The book is full of low and high, witz and wisdom, childish alliterative associations and sweeping lyricism, slapstick and tragedy. I’ll say more about it in later posts as I read on, but for now, here’s a sampling of some brilliant writing:
“While praying, no one knows what they’re saying not because no one knows the language of prayer, but because no one knows themselves, and so they pray …”
“… the sun … appearing as if only to receive the glory of the horizon’s siegheiling …”

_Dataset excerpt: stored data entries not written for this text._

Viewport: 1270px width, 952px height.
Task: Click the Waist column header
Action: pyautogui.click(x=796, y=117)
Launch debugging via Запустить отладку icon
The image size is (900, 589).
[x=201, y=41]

“Being begotten by the begetted begetist whose begattable begettance begatted Big Beggeters and their Big Beggeterers begotally, whose begattability was begotted by other begotterers begatally, and yet other begatterers besides, whose begottance, begettance, or begattance begetally begot he who begat he who beget the begotting of the begotist so burdened with the begetting of the begatist beburdened again with the begetting of this Benjamin …”
“To live is to transgress, existence itself a species of violation; day passes through hours into days, into a lifetime spent in darkness under the sun that must shine always, as it has no will of its own.”
“look at this eye chart, read the last line aloud, S Z C Z E D R Z Y K; do you know what it says, asks the doctor, know it, the immigrant says, he’s my uncle!”
“… silence rents to own …”
“Understand, this is how we once spoke of dream, both as a visitation of the night and as the mark we hoped to make upon the forehead of the day.”
“… the world might’ve been created in seven days, but who wants to live without electricity or shoes …”
“And so it might be appropriate, with everything relative and all Einsteins now dead, to engage in what’s been called the pilpulistic: to pull on our beards, to tug at our locks so split hairs as befitting us lesser creations, sundering God Himself, Who parted the Sea of Reeds only for us to cross over into the wilderness, still barren of our freedom.”
I suppose, if I never get through the book, I can always use it in lieu of Kevlar – not that I’ll ever have any need for Kevlar, but apparently Witz stops bullets.